All lines containing the string "three" must be copied from the entries.

## DATA SECTION
--------------------------------------------------
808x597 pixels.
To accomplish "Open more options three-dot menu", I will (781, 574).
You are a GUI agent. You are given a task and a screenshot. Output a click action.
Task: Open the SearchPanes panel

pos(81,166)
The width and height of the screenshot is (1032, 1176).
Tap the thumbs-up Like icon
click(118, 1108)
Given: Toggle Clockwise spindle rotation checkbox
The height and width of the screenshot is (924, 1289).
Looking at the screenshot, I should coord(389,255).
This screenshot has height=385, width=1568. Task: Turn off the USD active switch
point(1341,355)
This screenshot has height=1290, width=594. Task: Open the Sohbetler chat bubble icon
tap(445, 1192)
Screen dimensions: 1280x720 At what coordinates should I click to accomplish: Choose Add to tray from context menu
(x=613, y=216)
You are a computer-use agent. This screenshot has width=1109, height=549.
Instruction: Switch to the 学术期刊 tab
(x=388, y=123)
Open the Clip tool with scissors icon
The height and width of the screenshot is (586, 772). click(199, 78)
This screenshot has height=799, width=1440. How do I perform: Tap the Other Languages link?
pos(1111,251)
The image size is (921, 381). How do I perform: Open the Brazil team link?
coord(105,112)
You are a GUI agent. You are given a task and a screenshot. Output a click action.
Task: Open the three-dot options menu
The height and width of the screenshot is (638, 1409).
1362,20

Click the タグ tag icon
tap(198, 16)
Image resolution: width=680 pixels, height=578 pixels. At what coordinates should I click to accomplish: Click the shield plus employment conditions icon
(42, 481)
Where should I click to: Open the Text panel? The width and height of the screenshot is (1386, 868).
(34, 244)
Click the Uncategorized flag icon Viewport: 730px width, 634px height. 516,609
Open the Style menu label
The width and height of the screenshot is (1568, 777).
--------------------------------------------------
## SOLUTION TO THE EXERCISE
To accomplish "Open more options three-dot menu", I will (781, 574).
Task: Open the three-dot options menu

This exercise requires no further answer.